TASK STATEMENT >> Collect every line in the entries below that contains the string "Instruction". Matching is case-sensitive.
-- Begin --
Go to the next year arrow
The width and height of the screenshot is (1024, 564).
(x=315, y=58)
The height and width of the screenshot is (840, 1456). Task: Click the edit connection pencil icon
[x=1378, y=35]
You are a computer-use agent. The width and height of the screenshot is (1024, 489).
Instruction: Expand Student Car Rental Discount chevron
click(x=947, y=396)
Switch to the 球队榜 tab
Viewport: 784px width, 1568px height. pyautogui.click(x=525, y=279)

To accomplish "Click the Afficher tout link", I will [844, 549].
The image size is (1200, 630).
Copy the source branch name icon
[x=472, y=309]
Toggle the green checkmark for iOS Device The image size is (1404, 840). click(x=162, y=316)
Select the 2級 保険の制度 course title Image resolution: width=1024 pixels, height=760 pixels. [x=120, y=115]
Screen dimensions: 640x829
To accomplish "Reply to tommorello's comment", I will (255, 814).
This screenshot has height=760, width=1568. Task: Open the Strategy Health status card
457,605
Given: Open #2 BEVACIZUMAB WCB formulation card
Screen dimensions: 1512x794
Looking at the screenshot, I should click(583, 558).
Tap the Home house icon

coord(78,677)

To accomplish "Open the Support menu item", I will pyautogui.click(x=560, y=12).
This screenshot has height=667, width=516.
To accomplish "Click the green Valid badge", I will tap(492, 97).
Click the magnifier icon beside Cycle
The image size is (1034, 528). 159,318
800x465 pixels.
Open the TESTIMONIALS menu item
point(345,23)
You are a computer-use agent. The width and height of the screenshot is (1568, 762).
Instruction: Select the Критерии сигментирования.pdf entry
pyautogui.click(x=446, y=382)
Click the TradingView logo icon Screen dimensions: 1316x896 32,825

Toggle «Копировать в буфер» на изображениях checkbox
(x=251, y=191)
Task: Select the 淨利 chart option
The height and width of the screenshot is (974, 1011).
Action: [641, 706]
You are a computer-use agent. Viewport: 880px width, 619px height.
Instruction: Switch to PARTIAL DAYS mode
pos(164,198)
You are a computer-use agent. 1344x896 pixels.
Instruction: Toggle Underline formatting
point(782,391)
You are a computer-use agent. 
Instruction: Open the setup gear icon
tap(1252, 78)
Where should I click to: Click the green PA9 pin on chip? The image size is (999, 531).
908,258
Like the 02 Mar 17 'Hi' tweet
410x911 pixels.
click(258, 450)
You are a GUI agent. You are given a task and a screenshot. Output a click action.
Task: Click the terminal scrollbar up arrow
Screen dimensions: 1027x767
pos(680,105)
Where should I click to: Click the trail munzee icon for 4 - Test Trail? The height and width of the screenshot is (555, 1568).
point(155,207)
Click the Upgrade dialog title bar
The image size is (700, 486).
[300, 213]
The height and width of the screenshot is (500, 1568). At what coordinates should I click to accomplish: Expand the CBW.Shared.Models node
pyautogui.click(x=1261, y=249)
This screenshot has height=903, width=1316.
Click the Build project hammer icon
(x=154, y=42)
-- End --
THE COMPLETED TASK >>
Instruction: Expand Student Car Rental Discount chevron
Instruction: Select the Критерии сигментирования.pdf entry
Instruction: Switch to PARTIAL DAYS mode
Instruction: Toggle Underline formatting
Instruction: Open the setup gear icon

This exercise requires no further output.